Otto Neurath (1882–1945), was a polymath whose life’s work encompassed political economy, sociology, philosophy, urbanism, and visual communication; in the last of these fields he was the leading figure in the work that is now most commonly termed ‘Isotype’.
Neurath was born in Vienna, the son of the political economist Wilhelm Neurath (1840–1901). After university studies in Vienna and Berlin, he taught political economy at the Neue Wiener Handelsakademie (New Vienna academy of commerce) from 1907 until war broke out in 1914. Towards the end of the war he became the director of the newly-established Deutsches Kriegswirtschaftsmuseum (German museum of war economy) at Leipzig, where he first experimented with methods of visual education. In 1918–19, working as a civil-servant, Neurath ran an office for central economic planning in Munich.
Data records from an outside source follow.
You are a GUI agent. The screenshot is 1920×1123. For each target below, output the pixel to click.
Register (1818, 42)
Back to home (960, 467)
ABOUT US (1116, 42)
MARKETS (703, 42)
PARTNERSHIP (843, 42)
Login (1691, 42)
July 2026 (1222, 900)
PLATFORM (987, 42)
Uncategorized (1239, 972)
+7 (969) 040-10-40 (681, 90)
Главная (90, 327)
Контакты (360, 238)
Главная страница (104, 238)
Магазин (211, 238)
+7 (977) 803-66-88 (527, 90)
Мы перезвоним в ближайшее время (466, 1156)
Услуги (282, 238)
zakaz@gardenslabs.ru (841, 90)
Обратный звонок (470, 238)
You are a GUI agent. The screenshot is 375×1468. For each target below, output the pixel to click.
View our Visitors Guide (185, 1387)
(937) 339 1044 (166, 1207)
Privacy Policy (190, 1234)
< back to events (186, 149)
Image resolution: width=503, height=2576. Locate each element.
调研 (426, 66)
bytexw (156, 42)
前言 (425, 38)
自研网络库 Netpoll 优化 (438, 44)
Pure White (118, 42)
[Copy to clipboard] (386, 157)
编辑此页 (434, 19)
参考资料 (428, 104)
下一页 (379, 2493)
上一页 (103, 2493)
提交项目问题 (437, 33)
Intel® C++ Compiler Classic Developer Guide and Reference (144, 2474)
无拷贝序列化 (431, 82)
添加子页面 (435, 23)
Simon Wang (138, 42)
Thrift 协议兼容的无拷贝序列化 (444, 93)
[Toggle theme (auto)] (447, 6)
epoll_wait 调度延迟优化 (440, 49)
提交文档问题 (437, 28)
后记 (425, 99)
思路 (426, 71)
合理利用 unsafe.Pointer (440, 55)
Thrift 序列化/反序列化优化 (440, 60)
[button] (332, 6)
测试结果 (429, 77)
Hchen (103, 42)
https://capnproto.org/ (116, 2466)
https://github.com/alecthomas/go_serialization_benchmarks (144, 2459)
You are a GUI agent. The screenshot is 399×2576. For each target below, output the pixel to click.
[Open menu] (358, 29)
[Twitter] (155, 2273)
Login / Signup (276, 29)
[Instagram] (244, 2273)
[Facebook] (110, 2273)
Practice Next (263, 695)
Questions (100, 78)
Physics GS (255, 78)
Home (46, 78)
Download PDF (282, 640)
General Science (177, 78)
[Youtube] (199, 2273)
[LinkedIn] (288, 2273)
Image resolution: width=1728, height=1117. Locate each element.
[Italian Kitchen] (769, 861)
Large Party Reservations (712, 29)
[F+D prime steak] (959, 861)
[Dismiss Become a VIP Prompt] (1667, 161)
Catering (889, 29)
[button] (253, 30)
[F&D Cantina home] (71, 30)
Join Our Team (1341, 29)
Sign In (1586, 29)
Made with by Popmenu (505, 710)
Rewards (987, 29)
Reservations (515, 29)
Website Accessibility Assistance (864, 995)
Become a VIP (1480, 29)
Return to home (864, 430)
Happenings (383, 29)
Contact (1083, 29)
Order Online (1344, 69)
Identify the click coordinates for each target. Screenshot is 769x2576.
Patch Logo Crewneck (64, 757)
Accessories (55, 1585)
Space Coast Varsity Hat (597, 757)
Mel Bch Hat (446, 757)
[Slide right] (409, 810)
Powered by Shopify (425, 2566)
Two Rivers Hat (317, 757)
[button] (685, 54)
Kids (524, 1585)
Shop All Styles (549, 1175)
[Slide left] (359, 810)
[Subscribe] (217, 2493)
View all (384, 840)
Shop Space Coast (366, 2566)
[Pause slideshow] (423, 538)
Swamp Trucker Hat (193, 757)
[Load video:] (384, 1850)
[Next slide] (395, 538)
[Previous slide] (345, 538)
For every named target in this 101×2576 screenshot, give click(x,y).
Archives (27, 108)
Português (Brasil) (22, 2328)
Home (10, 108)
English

When the Bavarian ‘soviet republic’ was defeated, he was arrested and, after trial, sentenced to one-and-a-half years’ imprisonment, but was soon released after an intervention from the Austrian government – with a condition that he did not return to Germany.
Back in Vienna, Neurath became general secretary for the Österreichischer Verband für Siedlungs- und Kleingartenwesen (Austrian association for estate-housing and allotments), a collection of self-help groups that aimed to provide housing and garden plots for its members. From this grew a Siedlungsmuseum (housing museum), of which Neurath was the director. At the beginning of 1925 he established the Gesellschafts- und Wirtschaftsmuseum in Wien (Social and economic museum of Vienna), for which he became fully engaged in the use of visual methods for explanation and education. Working with Marie Reidemeister (from 1925) in a gradually developing team of collaborators – the main other one was the artist Gerd Arntz (from 1928) – Neurath created Isotype.
Alongside his work for this museum and for the housing movement, Neurath also became a committed logical empiricist. He was the main author of the Vienna Circle manifesto (1929). Later, in the 1930s and 1940s, he was the driving force behind the successor Unity of Science movement. After the brief civil war in Austria of February 1934, Neurath and his core group at the Gesellschafts- und Wirtschaftsmuseum left Vienna for The Hague, where they continued work under the aegis of the International Foundation for Visual Education. The international spread of their work, which had already started in Vienna, intensified and extended. In 1935 the name ‘Isotype’ was devised to describe what had been known as the Wiener Methode (Vienna method). With the German invasion of the Netherlands in May 1940, Otto Neurath and Marie Reidemeister escaped to Britain. After internment – along with all other ‘enemy aliens’ – they resumed their work, now living in Oxford; the Isotype Institute was established in 1942. Otto Neurath died suddenly in December 1945, with many new projects in progress.